-- PROBLEM REQUIREMENTS --
Copy out the data below verbatim.

-- INPUT RECORDS --
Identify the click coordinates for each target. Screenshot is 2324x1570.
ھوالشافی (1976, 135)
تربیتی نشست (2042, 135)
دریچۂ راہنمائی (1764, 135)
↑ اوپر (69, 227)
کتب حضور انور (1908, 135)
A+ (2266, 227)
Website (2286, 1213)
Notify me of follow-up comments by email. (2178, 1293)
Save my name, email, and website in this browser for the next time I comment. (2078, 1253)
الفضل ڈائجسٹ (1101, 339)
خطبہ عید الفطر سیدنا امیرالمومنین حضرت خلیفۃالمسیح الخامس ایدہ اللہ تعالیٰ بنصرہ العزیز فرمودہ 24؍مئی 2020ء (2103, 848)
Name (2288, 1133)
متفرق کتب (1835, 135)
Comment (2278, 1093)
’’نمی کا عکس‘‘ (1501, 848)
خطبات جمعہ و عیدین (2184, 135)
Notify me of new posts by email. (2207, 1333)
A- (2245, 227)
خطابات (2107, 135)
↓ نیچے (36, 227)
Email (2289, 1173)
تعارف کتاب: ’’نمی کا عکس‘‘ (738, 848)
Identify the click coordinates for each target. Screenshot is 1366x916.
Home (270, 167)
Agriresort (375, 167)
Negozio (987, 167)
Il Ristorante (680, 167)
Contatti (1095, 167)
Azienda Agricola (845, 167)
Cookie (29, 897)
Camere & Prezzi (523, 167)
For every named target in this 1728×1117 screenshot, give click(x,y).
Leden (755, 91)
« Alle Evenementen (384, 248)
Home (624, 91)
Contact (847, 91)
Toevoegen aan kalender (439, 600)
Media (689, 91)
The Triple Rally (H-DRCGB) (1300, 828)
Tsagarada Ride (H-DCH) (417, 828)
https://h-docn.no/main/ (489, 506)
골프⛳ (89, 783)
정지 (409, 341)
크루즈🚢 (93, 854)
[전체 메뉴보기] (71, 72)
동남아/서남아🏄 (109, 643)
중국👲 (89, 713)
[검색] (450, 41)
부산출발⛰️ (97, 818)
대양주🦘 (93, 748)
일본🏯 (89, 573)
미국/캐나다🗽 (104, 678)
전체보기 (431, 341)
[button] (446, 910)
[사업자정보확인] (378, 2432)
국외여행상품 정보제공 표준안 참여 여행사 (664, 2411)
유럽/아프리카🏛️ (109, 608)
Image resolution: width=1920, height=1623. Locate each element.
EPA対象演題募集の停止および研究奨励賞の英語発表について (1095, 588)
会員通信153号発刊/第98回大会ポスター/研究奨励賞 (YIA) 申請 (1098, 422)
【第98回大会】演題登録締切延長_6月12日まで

-- EXERCISE OUTPUT --
Identify the click coordinates for each target. Screenshot is 2324x1570.
ھوالشافی (1976, 135)
تربیتی نشست (2042, 135)
دریچۂ راہنمائی (1764, 135)
↑ اوپر (69, 227)
کتب حضور انور (1908, 135)
A+ (2266, 227)
Website (2286, 1213)
Notify me of follow-up comments by email. (2178, 1293)
Save my name, email, and website in this browser for the next time I comment. (2078, 1253)
الفضل ڈائجسٹ (1101, 339)
خطبہ عید الفطر سیدنا امیرالمومنین حضرت خلیفۃالمسیح الخامس ایدہ اللہ تعالیٰ بنصرہ العزیز فرمودہ 24؍مئی 2020ء (2103, 848)
Name (2288, 1133)
متفرق کتب (1835, 135)
Comment (2278, 1093)
’’نمی کا عکس‘‘ (1501, 848)
خطبات جمعہ و عیدین (2184, 135)
Notify me of new posts by email. (2207, 1333)
A- (2245, 227)
خطابات (2107, 135)
↓ نیچے (36, 227)
Email (2289, 1173)
تعارف کتاب: ’’نمی کا عکس‘‘ (738, 848)
Identify the click coordinates for each target. Screenshot is 1366x916.
Home (270, 167)
Agriresort (375, 167)
Negozio (987, 167)
Il Ristorante (680, 167)
Contatti (1095, 167)
Azienda Agricola (845, 167)
Cookie (29, 897)
Camere & Prezzi (523, 167)
For every named target in this 1728×1117 screenshot, give click(x,y).
Leden (755, 91)
« Alle Evenementen (384, 248)
Home (624, 91)
Contact (847, 91)
Toevoegen aan kalender (439, 600)
Media (689, 91)
The Triple Rally (H-DRCGB) (1300, 828)
Tsagarada Ride (H-DCH) (417, 828)
https://h-docn.no/main/ (489, 506)
골프⛳ (89, 783)
정지 (409, 341)
크루즈🚢 (93, 854)
[전체 메뉴보기] (71, 72)
동남아/서남아🏄 (109, 643)
중국👲 (89, 713)
[검색] (450, 41)
부산출발⛰️ (97, 818)
대양주🦘 (93, 748)
일본🏯 (89, 573)
미국/캐나다🗽 (104, 678)
전체보기 (431, 341)
[button] (446, 910)
[사업자정보확인] (378, 2432)
국외여행상품 정보제공 표준안 참여 여행사 (664, 2411)
유럽/아프리카🏛️ (109, 608)
Image resolution: width=1920, height=1623. Locate each element.
EPA対象演題募集の停止および研究奨励賞の英語発表について (1095, 588)
会員通信153号発刊/第98回大会ポスター/研究奨励賞 (YIA) 申請 (1098, 422)
【第98回大会】演題登録締切延長_6月12日まで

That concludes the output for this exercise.